Echo, word for word, the lines of the listing below from the one containing "coordinates (278, 455)." through the one containing "center [1390, 974].", both included.

[Saved data entries]
= Beginning of Section =
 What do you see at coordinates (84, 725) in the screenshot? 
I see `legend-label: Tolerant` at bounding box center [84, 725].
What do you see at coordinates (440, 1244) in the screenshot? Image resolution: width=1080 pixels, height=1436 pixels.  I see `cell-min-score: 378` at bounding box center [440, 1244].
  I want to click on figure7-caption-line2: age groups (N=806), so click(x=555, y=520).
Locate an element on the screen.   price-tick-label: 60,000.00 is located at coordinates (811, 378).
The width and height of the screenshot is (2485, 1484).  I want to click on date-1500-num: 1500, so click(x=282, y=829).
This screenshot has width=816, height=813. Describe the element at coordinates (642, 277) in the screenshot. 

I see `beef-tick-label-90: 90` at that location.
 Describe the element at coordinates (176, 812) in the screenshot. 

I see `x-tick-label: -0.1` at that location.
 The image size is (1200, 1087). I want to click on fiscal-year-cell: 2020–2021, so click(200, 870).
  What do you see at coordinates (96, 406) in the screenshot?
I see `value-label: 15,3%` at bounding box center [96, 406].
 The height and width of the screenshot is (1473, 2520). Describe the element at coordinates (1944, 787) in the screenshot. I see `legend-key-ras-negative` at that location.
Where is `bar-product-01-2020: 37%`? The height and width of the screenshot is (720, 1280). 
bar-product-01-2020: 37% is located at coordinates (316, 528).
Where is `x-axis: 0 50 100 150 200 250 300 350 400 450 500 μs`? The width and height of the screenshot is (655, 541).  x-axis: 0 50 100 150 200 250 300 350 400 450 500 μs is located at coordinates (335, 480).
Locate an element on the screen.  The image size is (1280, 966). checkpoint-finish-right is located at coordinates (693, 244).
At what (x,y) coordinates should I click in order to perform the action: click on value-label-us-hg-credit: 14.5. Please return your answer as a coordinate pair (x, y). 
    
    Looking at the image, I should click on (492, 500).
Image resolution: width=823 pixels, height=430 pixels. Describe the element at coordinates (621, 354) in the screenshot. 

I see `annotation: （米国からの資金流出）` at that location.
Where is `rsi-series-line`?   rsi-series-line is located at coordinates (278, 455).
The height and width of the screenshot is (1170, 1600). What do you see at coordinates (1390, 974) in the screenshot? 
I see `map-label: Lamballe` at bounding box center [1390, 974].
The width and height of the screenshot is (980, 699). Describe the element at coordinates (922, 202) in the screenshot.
= End of Section =
EXERCISE RESPONSE:
Where is `rsi-series-line`?   rsi-series-line is located at coordinates (278, 455).
The height and width of the screenshot is (1170, 1600). What do you see at coordinates (1390, 974) in the screenshot? 
I see `map-label: Lamballe` at bounding box center [1390, 974].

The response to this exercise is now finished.